The real virtue of simplicity in communication—advocated as it has been by figures like George Orwell—isn't about appealing to the common political denominator but in constructing language that errs towards clarity and mutual honesty between interlocutors, and against the manufacturing of ideology. However, nested within this virtue is a complication. Orwell was a linguistic prescriptivist—talking properly has an important purpose—because he had the luxury of being so. He was middle class and writing was a part of his livelihood. Many people aren't given that luxury of modifying or selecting the articulation of their ideas. So, from that angle, Orwell was really just another middle class prig talking down to others.

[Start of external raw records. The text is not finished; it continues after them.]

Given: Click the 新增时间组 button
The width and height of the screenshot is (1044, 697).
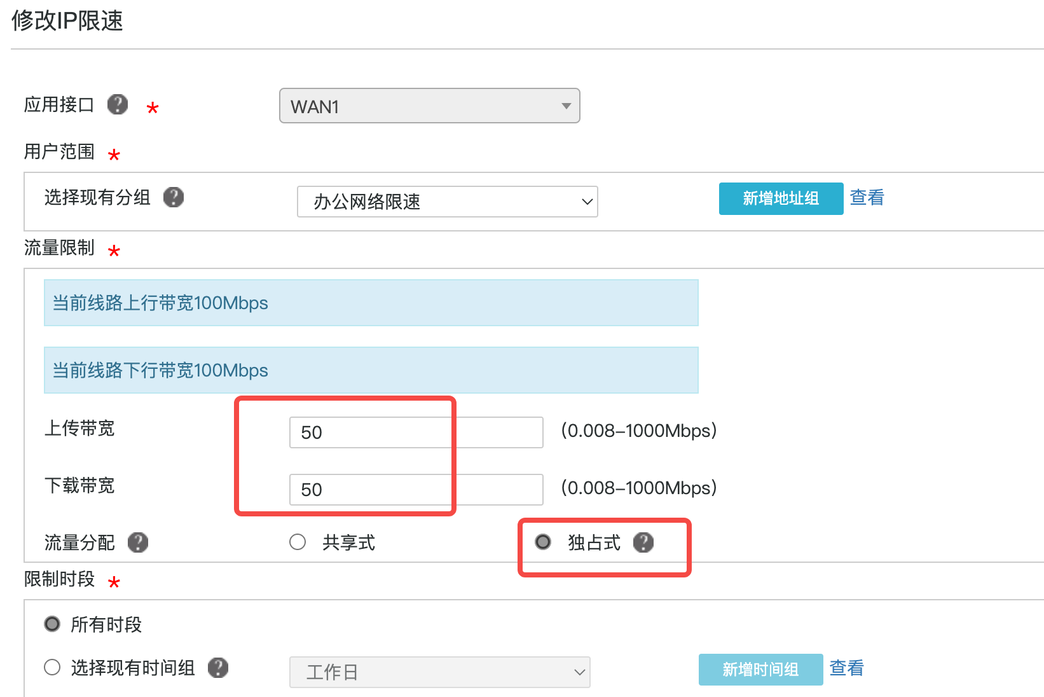Looking at the screenshot, I should click(x=760, y=670).
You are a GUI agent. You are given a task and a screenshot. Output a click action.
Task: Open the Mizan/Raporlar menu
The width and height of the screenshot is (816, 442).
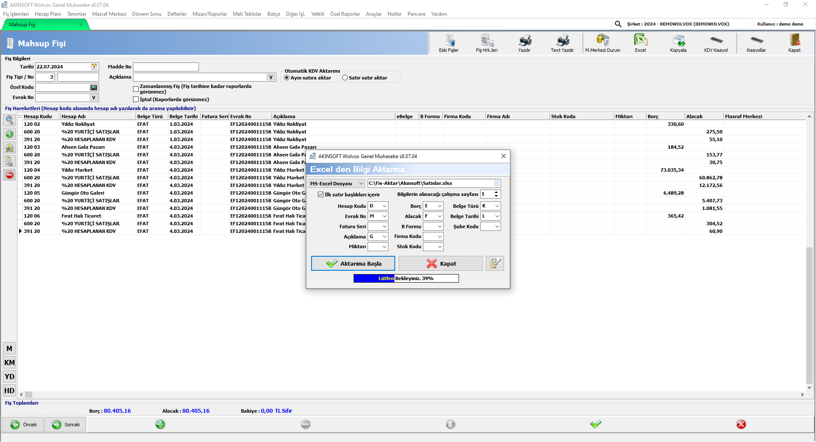point(210,14)
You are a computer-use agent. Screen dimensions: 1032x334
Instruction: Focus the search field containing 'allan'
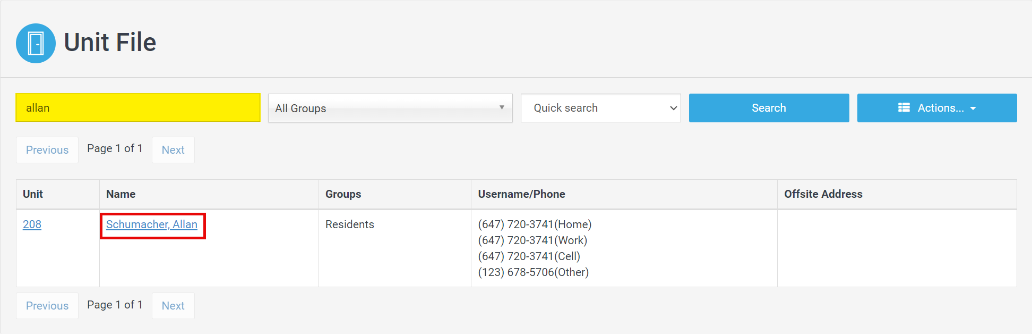pyautogui.click(x=138, y=108)
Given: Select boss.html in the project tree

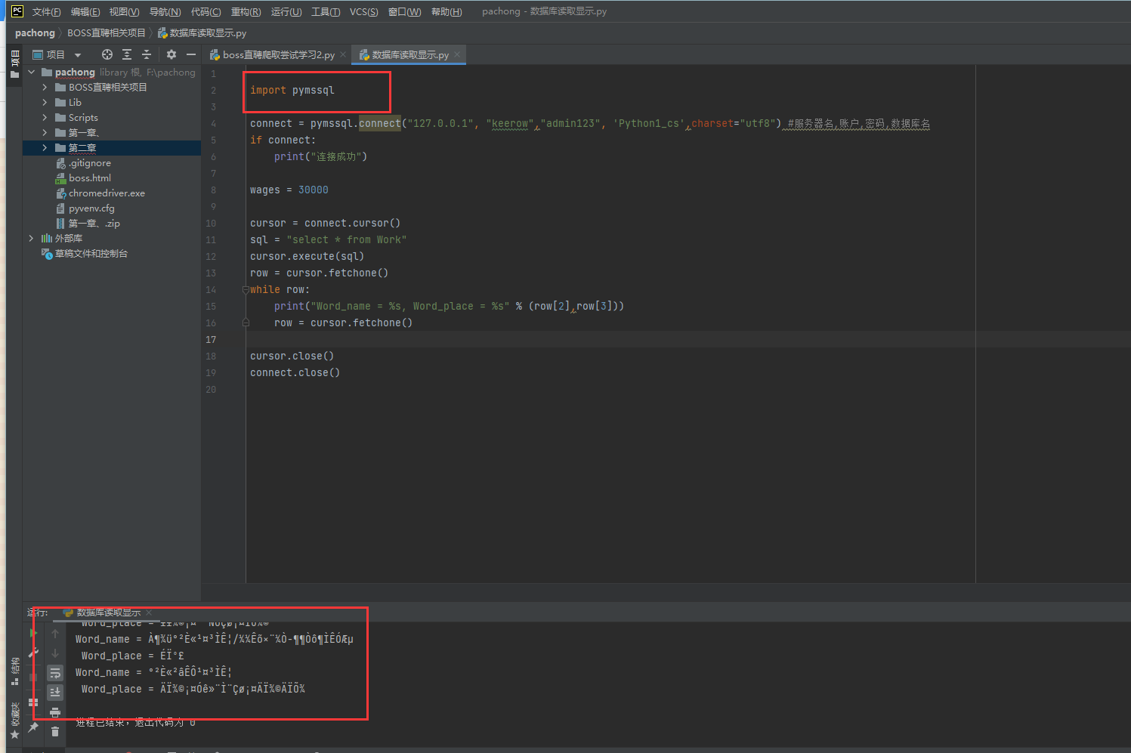Looking at the screenshot, I should tap(89, 178).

And so, there's this bizarre practice among anarchists—quite a few of them who are scholastic professionals—where they delicately construct their language so as to ease the communication of ideas that are often impossibly radical. They interject countercultural images into it or they deliberately deconstruct or even obscure the radical dimensions and complex breadth of their notions for that purpose. Things tend to get lost in translation, and many times the modified transmission of their ideas obfuscates details that otherwise would be very important for anarchists to elaborate on and encourage others to think about.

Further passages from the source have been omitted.